我国も米軍が数々の戦闘経験から蓄積した「防ぎ得た死亡」に対しての医療体制を整備しなければ戦場での「防ぎ得た死亡」を避けることは不可能である。しかしながら、我国はTC3(tactical combat care)、5段階の治療構造に関して、個々の技術は基より体制や法的整備も不備と言わざるを得ず、あまりにも自衛隊員の命が軽い。

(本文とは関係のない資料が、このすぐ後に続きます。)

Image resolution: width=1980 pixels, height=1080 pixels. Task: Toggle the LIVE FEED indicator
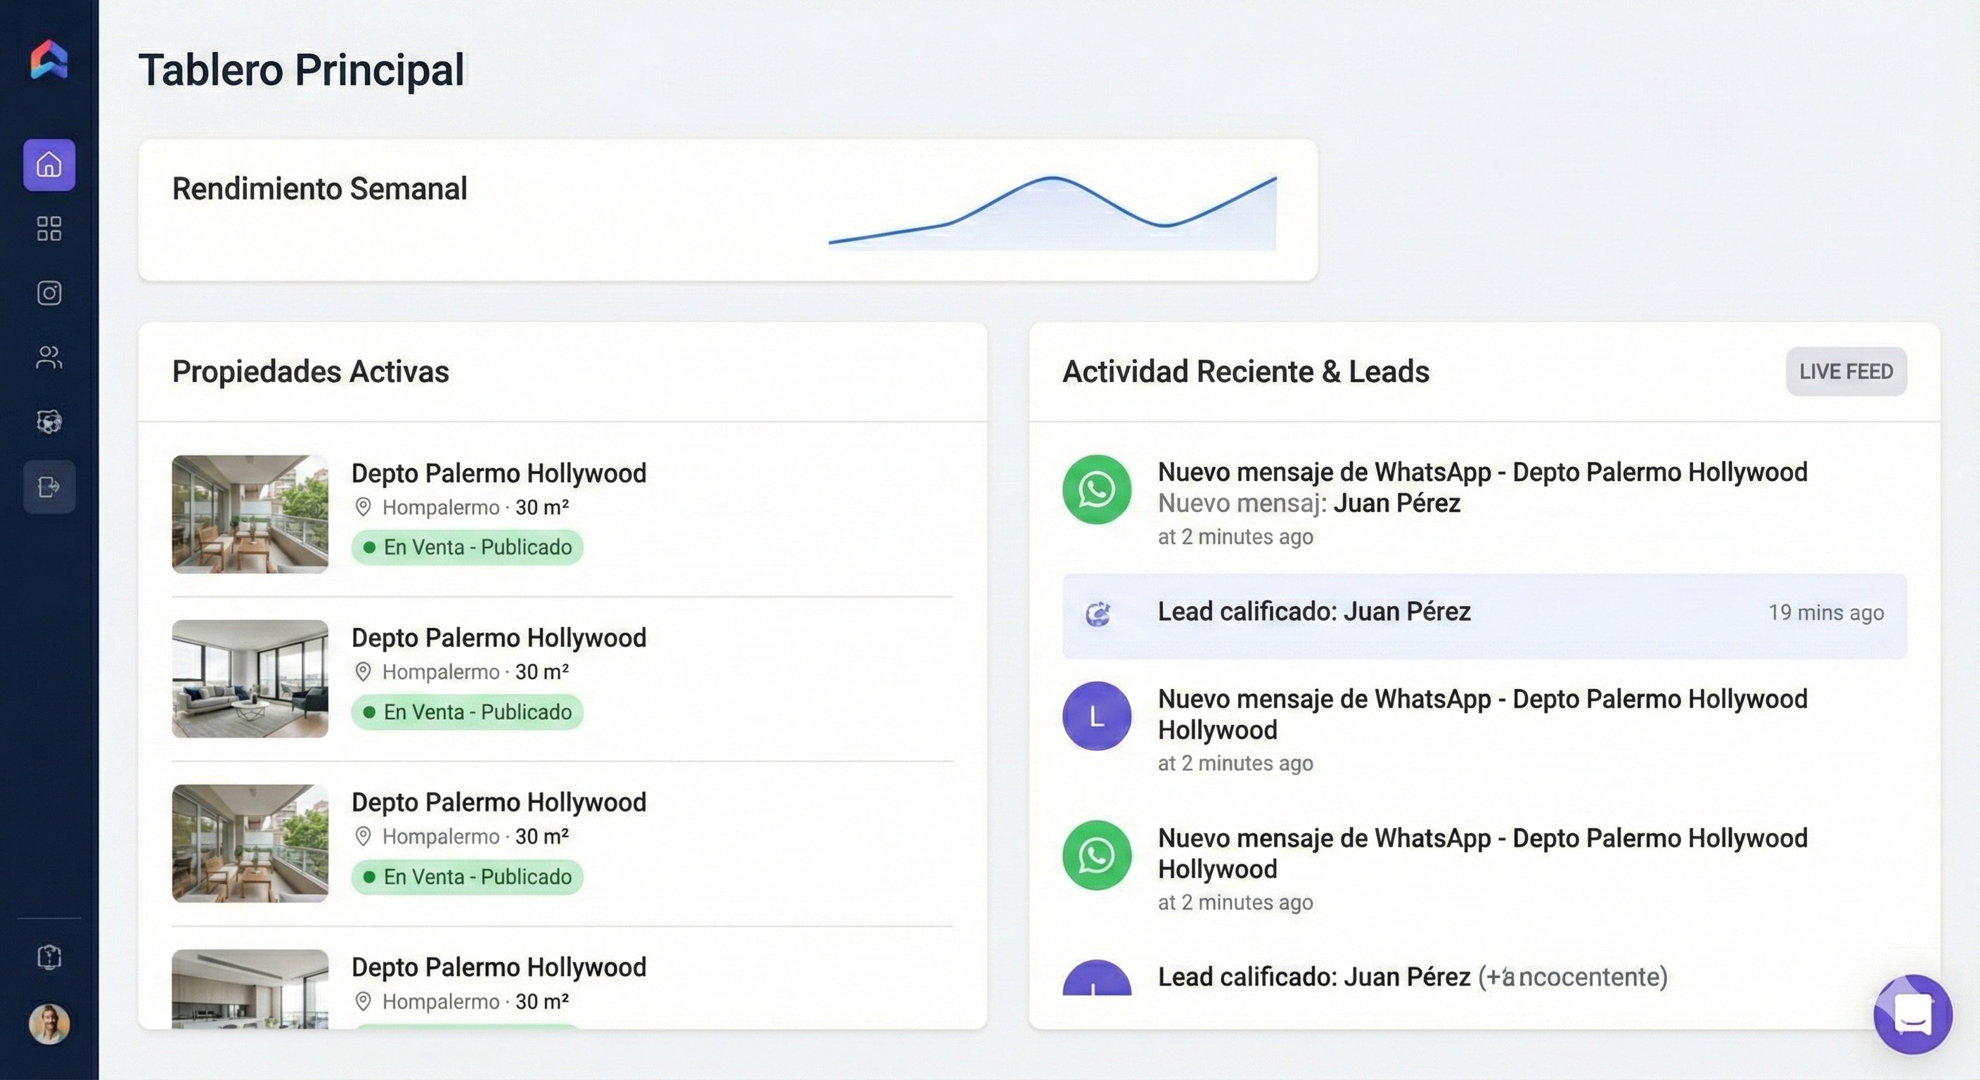(1845, 371)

戦傷医学も、出発点としては救命のためのbasic life support(基礎的救命処置)から始まるが、通常診療のようにbasic life support(基礎的救命処置)からadvanced life support(高度救命処置)に高度化するのではなく、basic life support(基礎的救命処置)からdedicated life support(専門的救命処置)に専門化を必要としている。そのため、日常の救急医療の担い手がそのまま戦場では活動できず、戦傷医学に専門化した教育と訓練が必要である。